··· Records supplied ···

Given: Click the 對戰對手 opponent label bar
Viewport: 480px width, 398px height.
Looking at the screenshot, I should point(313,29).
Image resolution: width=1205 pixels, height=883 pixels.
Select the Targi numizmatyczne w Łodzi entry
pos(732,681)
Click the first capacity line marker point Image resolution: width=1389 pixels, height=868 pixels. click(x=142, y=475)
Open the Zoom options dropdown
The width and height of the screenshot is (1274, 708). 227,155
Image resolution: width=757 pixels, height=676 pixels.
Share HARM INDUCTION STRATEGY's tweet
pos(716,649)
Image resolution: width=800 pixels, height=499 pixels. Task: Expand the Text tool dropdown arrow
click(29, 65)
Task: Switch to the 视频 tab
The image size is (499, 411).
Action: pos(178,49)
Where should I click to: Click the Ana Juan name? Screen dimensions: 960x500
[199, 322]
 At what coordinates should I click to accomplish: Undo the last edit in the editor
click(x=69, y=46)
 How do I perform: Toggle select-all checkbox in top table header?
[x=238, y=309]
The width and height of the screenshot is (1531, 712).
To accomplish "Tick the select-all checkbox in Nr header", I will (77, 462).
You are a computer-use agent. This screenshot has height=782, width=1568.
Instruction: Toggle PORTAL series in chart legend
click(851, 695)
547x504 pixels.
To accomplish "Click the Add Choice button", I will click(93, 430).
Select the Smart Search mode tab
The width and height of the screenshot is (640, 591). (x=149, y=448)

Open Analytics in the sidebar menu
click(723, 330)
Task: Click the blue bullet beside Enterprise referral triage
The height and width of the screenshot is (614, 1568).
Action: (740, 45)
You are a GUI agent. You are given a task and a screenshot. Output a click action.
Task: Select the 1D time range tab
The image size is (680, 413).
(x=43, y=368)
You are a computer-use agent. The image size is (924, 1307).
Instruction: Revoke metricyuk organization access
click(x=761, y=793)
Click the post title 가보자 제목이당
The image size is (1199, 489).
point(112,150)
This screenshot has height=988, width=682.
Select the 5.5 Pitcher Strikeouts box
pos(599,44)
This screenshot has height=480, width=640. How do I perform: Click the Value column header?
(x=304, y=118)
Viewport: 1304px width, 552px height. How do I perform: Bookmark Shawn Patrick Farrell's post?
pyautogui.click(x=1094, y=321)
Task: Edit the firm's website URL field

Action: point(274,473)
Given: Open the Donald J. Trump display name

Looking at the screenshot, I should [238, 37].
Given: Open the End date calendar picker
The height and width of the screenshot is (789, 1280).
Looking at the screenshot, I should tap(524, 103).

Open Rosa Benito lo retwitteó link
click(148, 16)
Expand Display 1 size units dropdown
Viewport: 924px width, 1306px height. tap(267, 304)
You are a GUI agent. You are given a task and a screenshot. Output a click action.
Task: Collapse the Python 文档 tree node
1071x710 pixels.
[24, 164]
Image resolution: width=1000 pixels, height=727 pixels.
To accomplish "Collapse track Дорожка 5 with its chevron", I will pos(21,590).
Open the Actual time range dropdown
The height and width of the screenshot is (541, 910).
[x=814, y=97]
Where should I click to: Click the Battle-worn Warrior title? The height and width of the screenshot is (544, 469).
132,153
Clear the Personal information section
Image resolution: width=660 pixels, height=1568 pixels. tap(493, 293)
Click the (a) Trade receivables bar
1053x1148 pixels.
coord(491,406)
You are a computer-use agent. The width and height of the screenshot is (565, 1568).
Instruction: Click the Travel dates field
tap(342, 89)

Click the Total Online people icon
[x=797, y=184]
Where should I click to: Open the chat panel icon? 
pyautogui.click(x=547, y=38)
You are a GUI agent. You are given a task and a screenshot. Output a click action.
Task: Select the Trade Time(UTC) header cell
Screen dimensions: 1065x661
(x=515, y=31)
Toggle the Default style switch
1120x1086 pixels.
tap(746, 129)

···

:: The task ::
Scan the preceding records for lines with the word "computer". Say how many there are and nothing else.

:: Exercise output ::
3